Wind technology isn’t the answer. Thomas Home-Dixon wrote, “The concept of net energy must also be applied to renewable sources of energy, such as windmills and photovoltaics. A two-megawatt windmill contains 260 tonnes of steel requiring 170 tonnes of coking coal and 300 tonnes of iron ore, all mined, transported and produced by hydrocarbons. The question is: how long must a windmill generate energy before it creates more energy than it took to build it? At a good wind site, the energy payback day could be in three years or less; in a poor location, energy payback may be never. That is, a windmill could spin until it falls apart and never generate as much energy as was invested in building it.”t takes more energy to produce a single windmill than can evert be produced by that windmill.”

Solar energy isn’t viable- yet. A study showed it would take 2,000 square miles of solar panels to power the USA’s electrical grid. Hardly practical, and certainly useless at night when the sun doesn’t shine. It would take even more to produce the energy to build 200 million electric cars and to charge them all daily.

In short, the infrastructure isn’t in place to consider alternative power for personal vehicles. In fact, it won’t be in place during my lifetime and probably not during yours. So, while we may see many, many more electric vehicles on the road in the coming years, gasoline engines will still be prevalent in passenger vehicles for at least the next 20 years/

 

The Fast and The Furious Will Die

I cannot imagine a continuation of our beloved Fast and Furious series using cars that sound like RC cars. Movies like “I, Robot” embraced futuristic cars in a fun way, but I have to think that muscle car movies will fade into the sunset – or at least be present only in movies that revolve around some sort of post-apocalyptic scenario.

Fortunately, Universal will milk this franchise for another two decades so long as it earns a buck. Spinoff movies, prequels, cartoons, streaming content and God knows what else will keep the interest of some fans, even while the educated, car-savvy audiences leave the franchise their rearview mirror.

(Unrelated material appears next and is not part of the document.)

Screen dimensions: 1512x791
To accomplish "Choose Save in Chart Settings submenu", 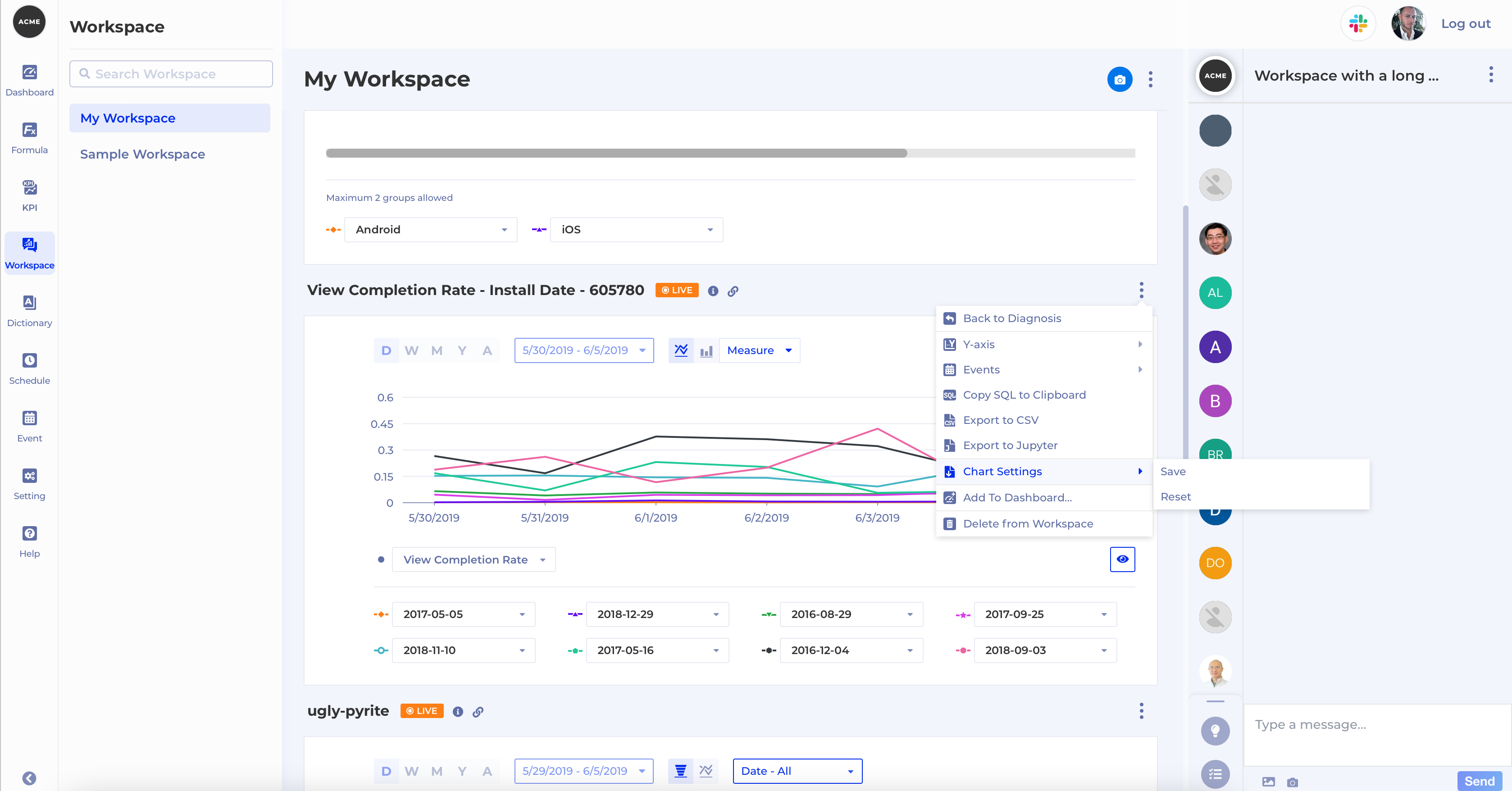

As new blood comes into the franchise, new audiences will follow. At some point, there will be people watching the new movies who don’t even know there ever was a street racing element to the series.  We’re rapidly approaching that point.

 

The Golden Age of Gasoline Powered Cars

As I’ve said repeatedly, I believe that we’re in the Golden Age of cars as we know them. Today, if you have the means, you can buy a fully smog-legal 700 to 1000hp street car. Such cars are equipped with all the modern conveniences – air conditioning, power everything and navigation – built right into the car. If we are not at the pinnacle of technology with gasoline-powered cars, then I believe that we’re very close to it.

Like many, I’m loathed to accept the changes without protest. My reasoning is that today’s crop of hybrids and electric cars are so ugly that you have to wonder why car companies don’t fire their entire design groups. I’m confident that these cars don’t need to look feminine hygiene products or Battlestar Galactica shuttlecraft, so what gives? I can only deduce that companies like Toyota just hate us or they’re just so “woke” that they’re blind to classic design cues.

Since I live in the Socialist cesspool of Commiefornia, I imagine that I’ll have to relegate my play car to weekend shows at some point. If and when I buy an electric (or hybrid vehicle), I’ll sleep better at night knowing that I have fire-breathing, gas-guzzling, smog-spraying behemoth sitting in my garage. And while the communist state legislators might someday come for my car, I shall invoke the words of wisdom once uttered by Charlton Heston – “from my cold, dead hands.